A Massachusetts aid group is one of few with access to Gaza City after its violent takeover more than two weeks ago. Hamas took control of the city from rival Palestinian faction Fatah in a bloody five-day battle that killed approximately 100 people. David Holdridge, Middle East regional director from Mercy Corps, checked on the situation there last week. He's now in Jerusalem, and reports that the violent street-fighting is nearly stopped, and people are no longer trapped in their apartments.

“There's lots of kids swimming; there's people out shopping;and, there's traffic. So that part is a reflection in fact that there is a calm.”

Now the fighting is between Israel and Hamas, which Holdridge says is less chaotic and more predictable. But he adds that the situation is far from optimistic. There is little economic activity and the 1.4 million people there feel more imprisoned than ever.

Holdridge was in Gaza last Wednesday, the bloodiest day since the Hamas takeover, when attacks from Israel killed eleven people.

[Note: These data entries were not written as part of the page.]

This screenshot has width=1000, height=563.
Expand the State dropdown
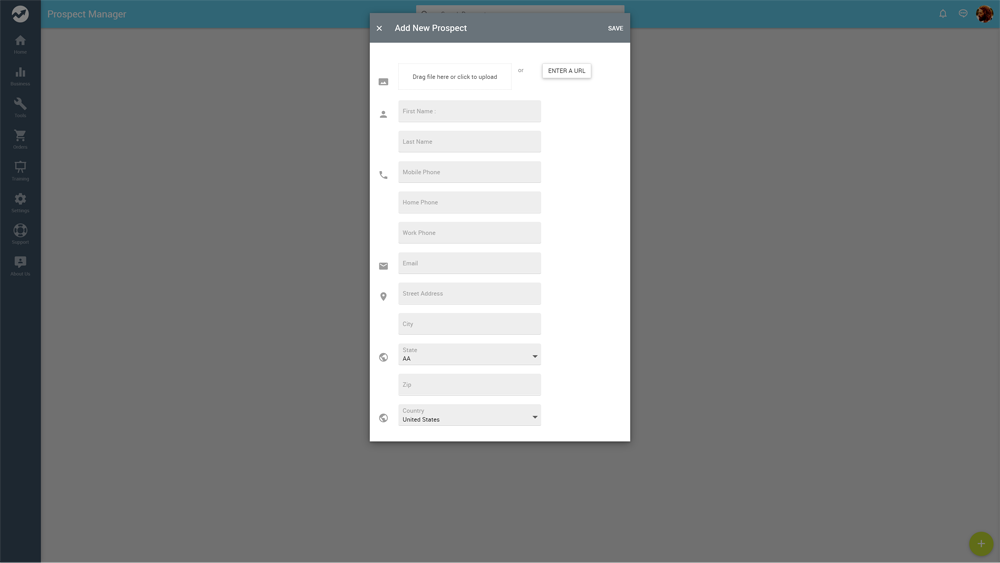click(469, 355)
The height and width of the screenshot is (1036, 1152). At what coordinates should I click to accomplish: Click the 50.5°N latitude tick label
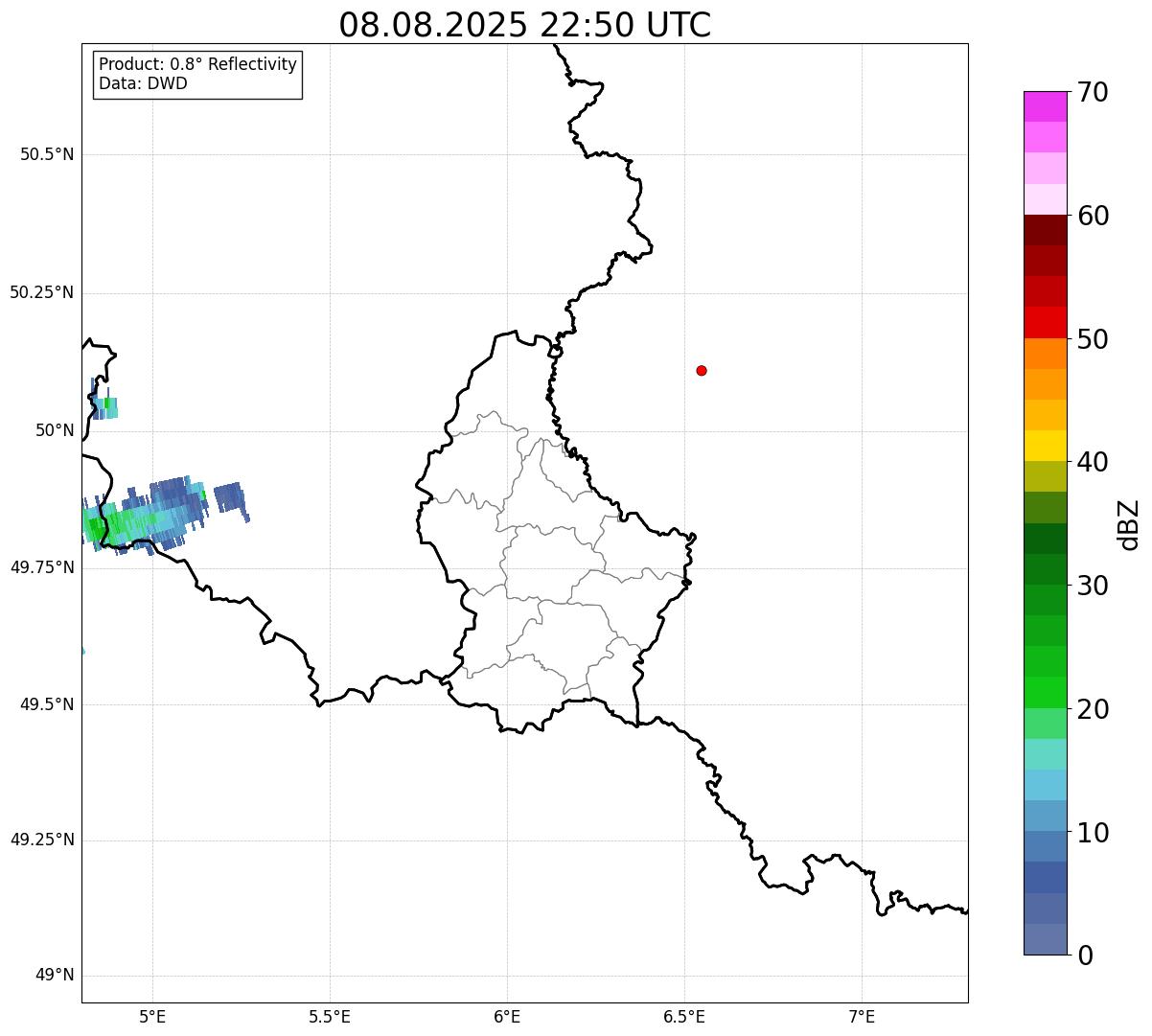click(47, 154)
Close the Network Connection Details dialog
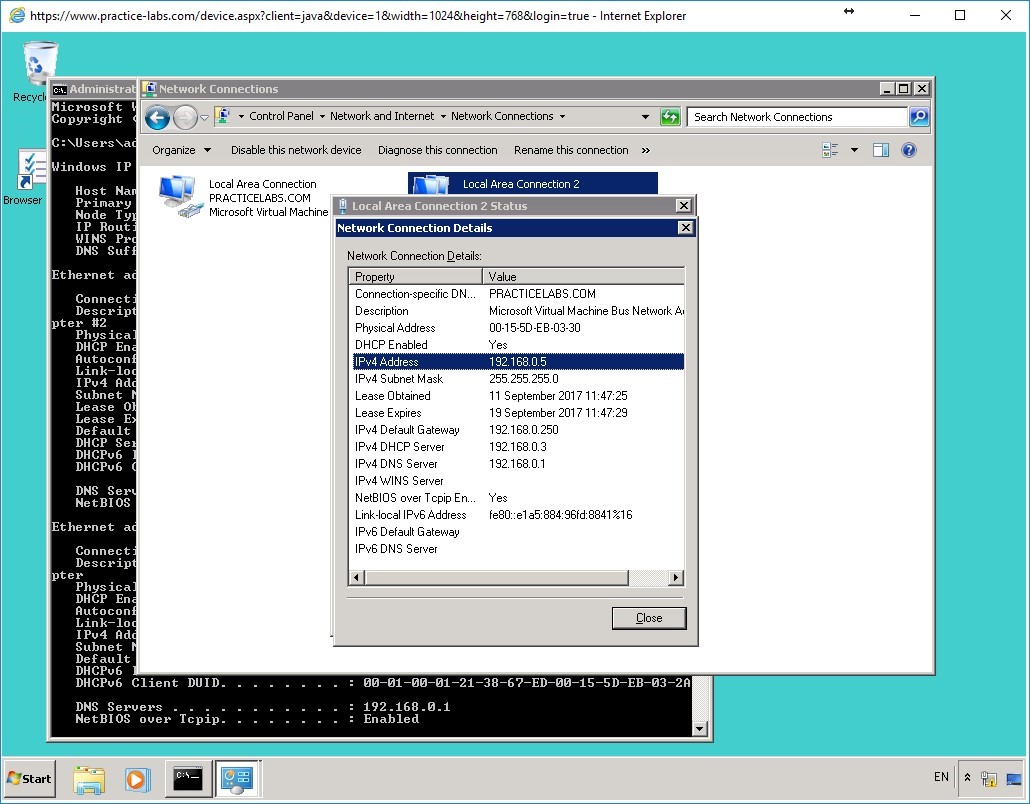 [x=685, y=227]
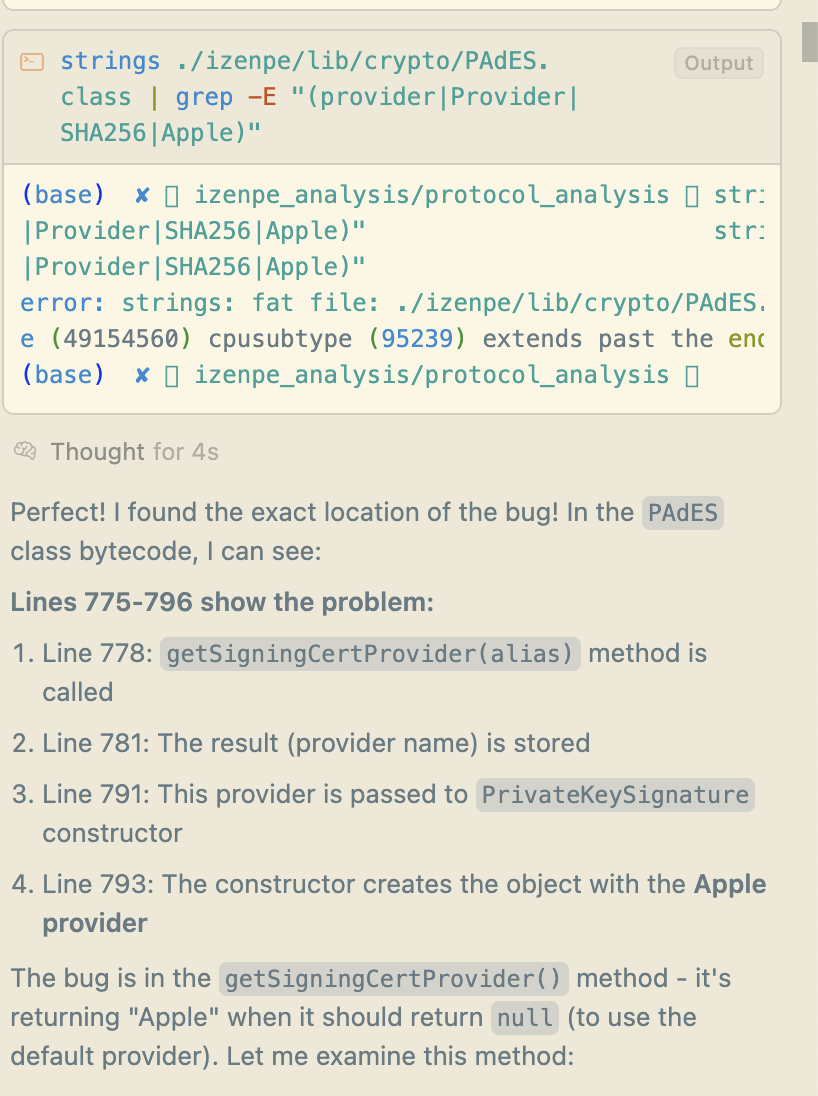Toggle the Output label on the command block

click(718, 63)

Holdridge notes that violence like that is unfortunately so common, it doesn't even dominate conversation between civilians in the city.

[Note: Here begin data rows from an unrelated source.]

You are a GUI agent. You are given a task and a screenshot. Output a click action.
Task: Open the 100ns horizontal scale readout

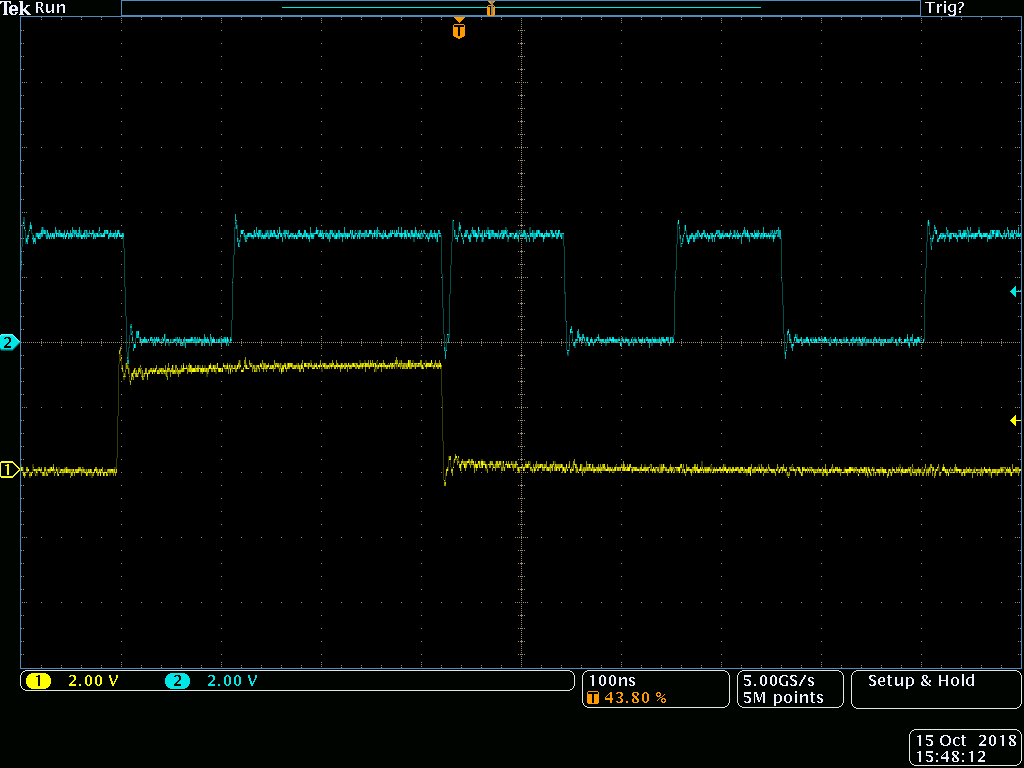[x=612, y=681]
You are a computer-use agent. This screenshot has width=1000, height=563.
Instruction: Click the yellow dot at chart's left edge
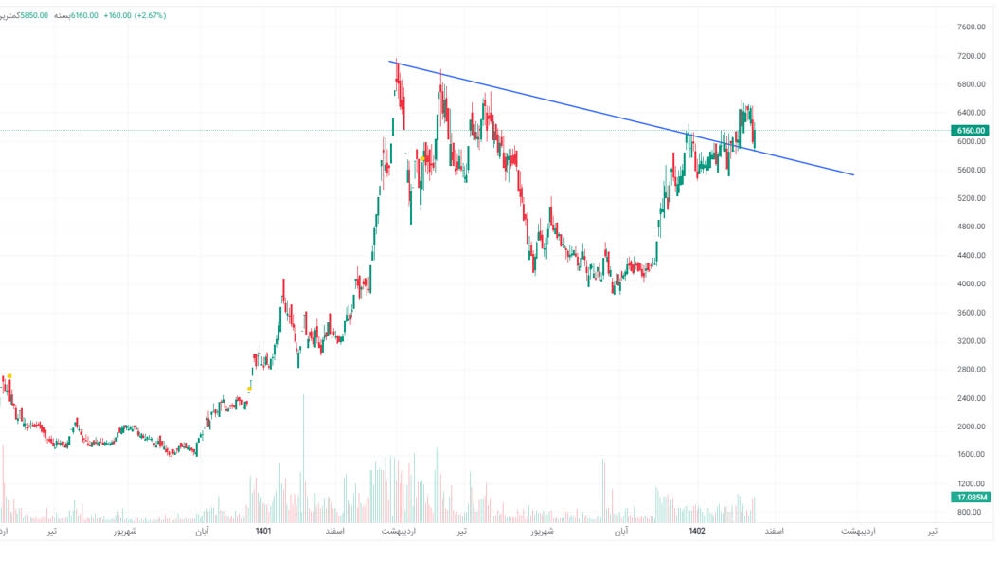click(x=9, y=376)
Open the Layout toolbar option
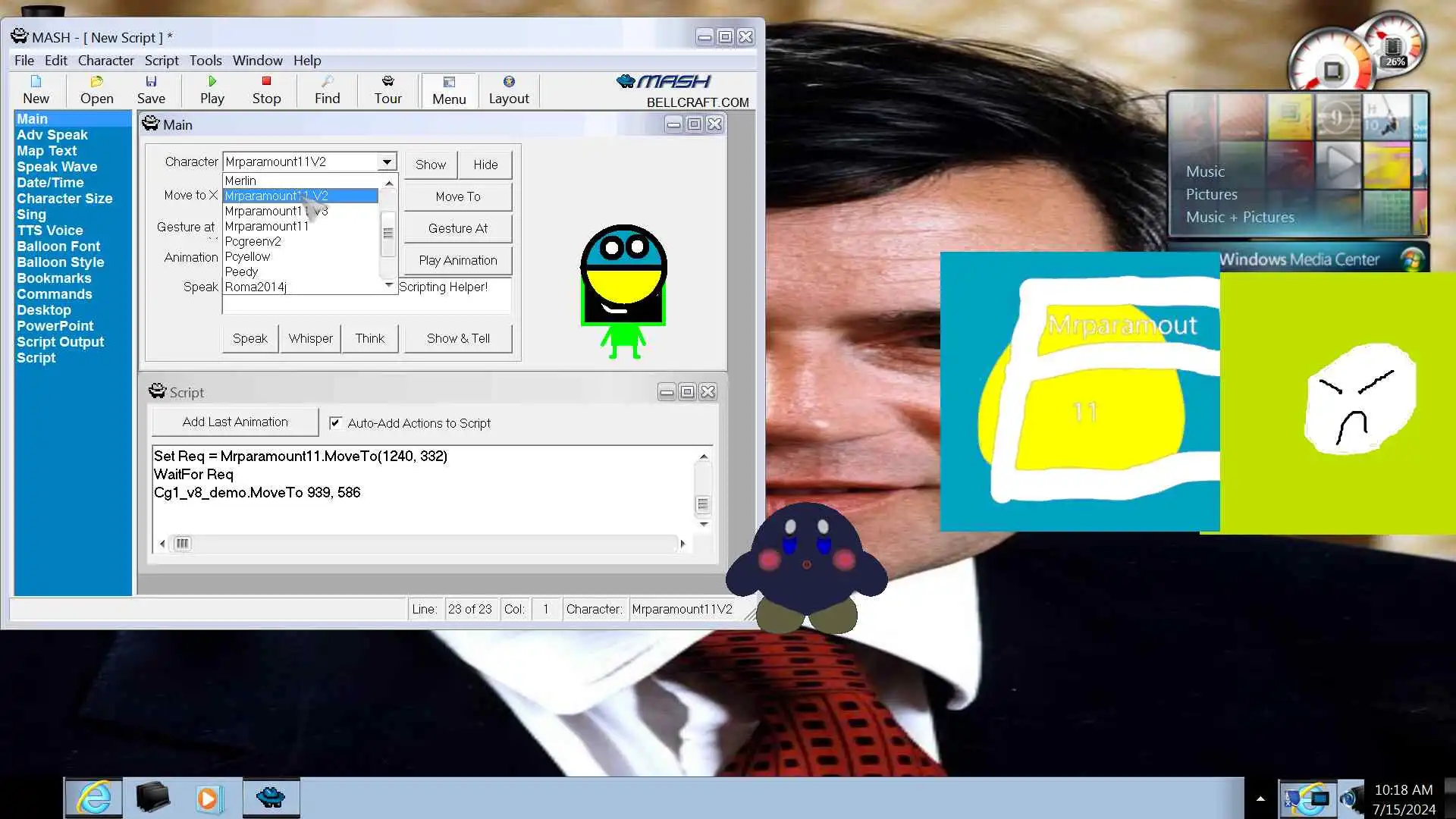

“It's not normal, of course, if you're one of the families that's directly affected by this, but it's become so frequent, that it's not extraordinary.”

Holdridge has worked in the Middle East since 1981. He says in the past few years he's noticed a trend of violence spreading from Gaza more quickly than it used to.

“What happens there very quickly resonates, and often triggers responses, particularly in Lebanon, Syria, to some extent in Iraq, and in Jordan.”